Champions of federal leadership on global climate change are probably experiencing déjà vu right now. They may be flashing back to Febr.13, 2013, when President Barack Obama delivered that year’s State of the Union address. Frustrated at Congress’s refusal to do anything about the global-warming emergency, Obama said, “If Congress won’t act soon to protect future generations, I will. I will direct my cabinet to come up with executive actions we can take, now and in the future, to reduce pollution, prepare our communities for the consequences of climate change, and speed the transition to more sustainable sources of energy.”

Obama followed through with executive orders and a federal climate-action plan. He forged an agreement with China to collaborate on cutting greenhouse gas pollution. That commitment from the world’s two largest carbon polluters created momentum for the historic Paris climate agreement in 2015.

Now, President Joe Biden must be the “climate president.” He sent Congress the most aggressive proposal yet — a $555 billion package — for the United States to invest in clean energy. But with Congress failing to act again, it’s time for Biden to use his authority aggressively in ways that make it difficult for a future president to undo his directives, as President Donald Trump did to Obama’s.

Tyranny of the minority

Historians will marvel someday at how Congress behaved on climate change. If the Senate were a private corporation, we would charge it with criminal negligence for failing to act on a clear and present threat to the American people, the economy, the environment and national security.

Political scientists will struggle to understand why Congress allowed a single U.S. senator with a clear conflict of interest to keep the world’s most powerful nation from confronting this cataclysmic global threat.

However, the real problem is the archaic rules that allow any single senator to kill bills for any reason by preventing votes and even debates on bills. Single senators can also put a “hold” on Senate confirmation of presidential appointees, preventing a new president from fully staffing his administration.

The filibuster and the hold are supposed to prevent the “tyranny of the majority” in Congress. But instead, they invite the tyranny of the minority, even a minority of one — and even when sabotaging the legislative process adversely affects the futures of 330 million Americans (and in the case of climate change, 8 billion humans and 9 million species).

To do its job properly, the Senate must get rid of both rules, or at least allow exceptions for emergencies. Good science substantiates that the need to rapidly draw down greenhouse gas pollution is such an emergency.

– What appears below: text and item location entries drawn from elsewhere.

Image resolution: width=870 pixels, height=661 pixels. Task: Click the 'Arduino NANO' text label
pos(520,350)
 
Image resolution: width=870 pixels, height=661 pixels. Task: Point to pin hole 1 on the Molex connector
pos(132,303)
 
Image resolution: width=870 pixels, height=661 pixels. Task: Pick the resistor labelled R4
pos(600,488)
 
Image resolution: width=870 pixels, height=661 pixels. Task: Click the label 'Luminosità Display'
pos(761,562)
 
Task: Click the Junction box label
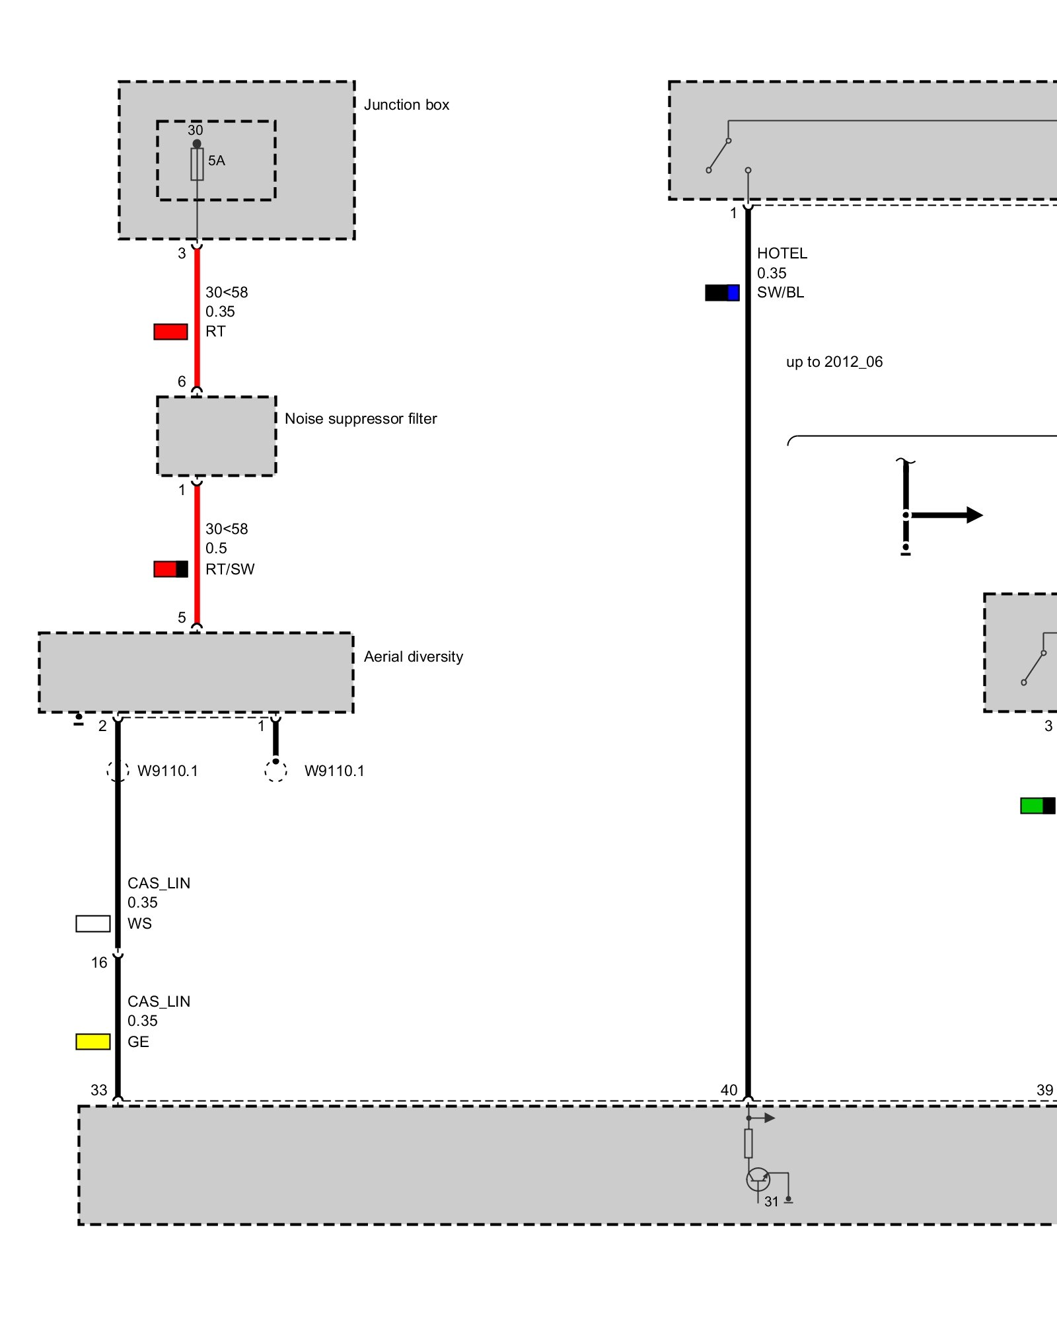(x=406, y=105)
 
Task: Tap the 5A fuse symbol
(x=197, y=164)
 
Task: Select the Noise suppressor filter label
(x=361, y=419)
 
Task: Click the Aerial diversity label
(x=414, y=657)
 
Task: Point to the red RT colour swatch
(x=170, y=332)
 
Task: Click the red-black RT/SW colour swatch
(x=170, y=569)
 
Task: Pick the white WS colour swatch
(x=93, y=923)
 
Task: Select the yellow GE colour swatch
(x=93, y=1042)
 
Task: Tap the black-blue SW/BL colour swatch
(x=722, y=293)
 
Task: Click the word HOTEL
(x=782, y=254)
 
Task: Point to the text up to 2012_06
(x=834, y=362)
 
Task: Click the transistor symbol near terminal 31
(x=758, y=1179)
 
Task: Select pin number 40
(x=729, y=1090)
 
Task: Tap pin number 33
(x=99, y=1090)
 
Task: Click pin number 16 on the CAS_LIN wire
(x=99, y=962)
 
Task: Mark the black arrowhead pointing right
(x=974, y=515)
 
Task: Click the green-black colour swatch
(x=1037, y=806)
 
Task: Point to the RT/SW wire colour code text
(x=230, y=569)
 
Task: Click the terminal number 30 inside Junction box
(x=196, y=130)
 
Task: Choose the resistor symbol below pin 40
(x=748, y=1143)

Meantime, Biden should begin issuing executive orders and initiating rulemakings to do what Congress has failed to do. Critics will accuse him of overreach and an imperial presidency. Interest groups will launch a barrage of lawsuits, some of which may end up before the U.S. Supreme Court. So, the president should put on his armor and get ready to point out what should be evident and incontrovertible: Climate change hurts conservatives, too.

William S. Becker is a former U.S. Department of Energy central regional director who administered energy efficiency and renewable energy technologies programs, and he also served as special assistant to the department’s assistant secretary of energy efficiency and renewable energy. Becker is also executive director of the Presidential Climate Action Project, a nonpartisan initiative founded in 2007 that works with national thought leaders to develop recommendations for the White House as well as House and Senate committees on climate and energy policies. The project is not affiliated with the White House.